All this being said we do encourage all re-users of
our data to give attribution to Wikidata because we
believe it is in the interest of all parties involved.
That's it, zero legal hope of equity.
And our experience shows that many of our re-users do
give credit to Wikidata even if they are not forced to.
Experience also show that some prominent actors
like Google won't credit the Wikimedia community
anymore when generating directly answer based on,
inter alia, information coming from Wikidata,
which is itself performing license laundering of
Wikipedia data.
Are there no downsides to this? No, of course not.

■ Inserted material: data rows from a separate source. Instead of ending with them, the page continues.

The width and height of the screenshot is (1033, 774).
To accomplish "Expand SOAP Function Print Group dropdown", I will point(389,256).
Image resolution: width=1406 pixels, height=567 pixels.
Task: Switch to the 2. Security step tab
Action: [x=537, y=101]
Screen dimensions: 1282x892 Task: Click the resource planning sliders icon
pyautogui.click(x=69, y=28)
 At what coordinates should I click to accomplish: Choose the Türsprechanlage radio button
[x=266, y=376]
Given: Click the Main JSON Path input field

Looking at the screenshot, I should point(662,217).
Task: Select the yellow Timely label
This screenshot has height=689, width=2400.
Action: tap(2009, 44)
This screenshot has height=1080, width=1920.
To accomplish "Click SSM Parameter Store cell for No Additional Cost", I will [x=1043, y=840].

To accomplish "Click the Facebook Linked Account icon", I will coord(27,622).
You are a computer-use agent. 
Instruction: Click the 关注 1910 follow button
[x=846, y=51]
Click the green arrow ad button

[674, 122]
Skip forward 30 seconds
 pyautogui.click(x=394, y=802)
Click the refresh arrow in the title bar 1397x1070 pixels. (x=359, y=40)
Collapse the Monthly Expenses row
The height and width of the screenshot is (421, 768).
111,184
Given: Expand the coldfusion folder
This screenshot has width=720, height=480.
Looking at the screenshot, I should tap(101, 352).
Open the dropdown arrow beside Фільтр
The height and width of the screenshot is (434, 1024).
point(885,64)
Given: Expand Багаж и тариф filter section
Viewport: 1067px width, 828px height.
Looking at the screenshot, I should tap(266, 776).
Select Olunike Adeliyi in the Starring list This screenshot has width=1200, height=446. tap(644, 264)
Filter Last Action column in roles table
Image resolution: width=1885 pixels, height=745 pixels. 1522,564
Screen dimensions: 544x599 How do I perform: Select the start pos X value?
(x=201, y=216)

Some people chose not to participate, some data can't
be imported and some re-users do not attribute us. But
the benefits I have seen over the years for Wikidata
and the larger open knowledge ecosystem far outweigh
them.
This should at least backed with some solid
statistics that it had a positive impact in term
of audience and contribution in Wikimedia project
as a whole. Maybe the introduction of Wikidata did
have a positive effect on the evolution of total
number of contributors, or maybe so far it has no
significant correlative effect, or maybe it is
correlative with a decrease of the total number of
active contributors. Some plots would be
interesting here. Mere personal feelings of
benefits and hindrances means nothing here, mine
included of course.
Plus, there is not even the beginning of an
attempt to A/B test with a second Wikibase instant
that allow users to select which licenses its
contributions are released under, so there is no
possible way to state anything backed on relevant
comparison. The fact that they are some people
satisfied with the current state of things doesn't
mean they would not be even more satisfied with a
more equitable solution that allows contributors
to chose a free license set for their
publications. All the more this is all about the
sustainability and fostering of our community and
reaching its goals, not immediate feeling of
satisfaction for some people.
*
[1] Wikipedia Signpost 2015, 2nd december
<https://en.wikipedia.org/wiki/en:Wikipedia:Wikipedia_Signpost/2015-12-02/Op-ed>
*
[2] according to the next statement of Lydia
Once again, I recall this is not a manifesto against
Wikidata. The motivation behind this message is a hope
that one day one might participate in Wikidata with
the same respect for equity and traceability that is
granted in other Wikimedia projects.